Is PFM Really the Answer?

While attending BarCampBankCharleston, I tweeted that “the jury is still out on bank benefits of offering PFM”.  The reason for this was because there aren’t a lot of numbers to back up the ROI of offering PFM.  I have heard that it can increase the retention for financial institutions.  But what is the current online usage for these FIs now?  Currently, 40% of our customers are actively using online banking.  I’ll let you marinate on that for a moment.

Ok.  Now, that wasn’t a typo.  We have 40% of our customers active on online banking.  70% of our customers have signed up for the service.  Heck, we haven’t even done a really hard push into mobile and we have 1% of our customers signed up after five months.  I think it took Bank of America a little over a year to get to that point in mobile banking customers.  Also, I believe 20% of FI customers actively using online banking is considered great.

So if we have 40% using online banking, what benefit would PFM bring us?  Personally, I think that the current online banking offerings suck when compared to PFM.  I’ve used Mint and Wesabe and seen demos for FinanceWorks, Jwaala and Yodlee.  Honestly, the experience on any of these is way better than what’s currently offered by online banking vendors.  Even Cisco’s Generation Y survey mentioned them wanting PFM type information offered by their banks.

But I’m not sold on adding PFM as another service.  What I really want is for my online banking to function more like a PFM.  The only things that are really missing from PFM are bill pay and transfers.  Digital Insight is in a unique position in that Intuit bought Mint.  I’m sure they’ll be phasing out FinanceWorks and switch everyone over to Mint.  But why not just turn Mint into their online banking system?

If I worked at a PFM vendor, this would be my biggest fear.  Customers want more financial advice and the social aspect that can be obtained from PFM.  FIs want the ability to easily market additional and new products.  Add in aggregating all your financial information, bill pay and internal/external transfers and you would have a killer online banking experience.

So now we know what the potential of online banking/PFM can be.  The question is, who’s going to step up and make it a reality for us first?

0 thoughts on “Is PFM Really the Answer?

  1. George:

    Very perceptive of you.
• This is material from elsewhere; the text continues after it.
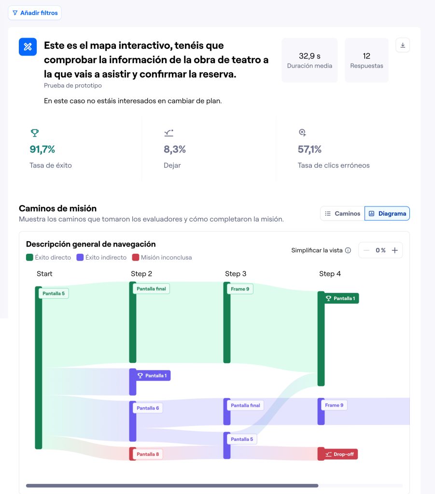Switch to the Caminos view
The width and height of the screenshot is (435, 494).
click(342, 213)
PFM vendors were born out of the hole in online banking solutions. The 40% stat is telling, but the “next level” is how do we get people to use internet banking as more than a log-in for electronic bill pay?

    Scott

  2. George,
    I totally agree. I think that you can see the same issues with all bolt on web applications. Anything that takes a separate login disconnect users from adopting the new feature. Look at “mobil banking” as a separate authentication and url as “internet banking” seems like a quick way to confus users. For me the internet is the same from my mobil device as a browser. Yes I have more screen real estate on the desktop, so use it, but i still expect the functionality. I can say the same for Cash Management, bill pay, check imaging, etc. They all are a totally different user experiences, authentication, and support systems for an individual to navigate. Intuit seems poised to do great things in this space. It will be nice when a community bank and credit union can turn to a vendor that rivals what the big banks do for their customers.
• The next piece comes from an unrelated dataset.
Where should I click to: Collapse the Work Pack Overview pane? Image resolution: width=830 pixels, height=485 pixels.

  3. I think rolling out PFM should be done for a specific business purpose. Just playing fast follower won’t get you anywhere. I’d like to hear some CU’s come out and say that they won’t do PFM because it doesn’t fit with their mission, whatever that may be. Just because it is getting more popular, doesn’t mean they should do it. Now if they have a complete strategy around attracting certain demographics, and PFM is a tool of the strategy, more power to them!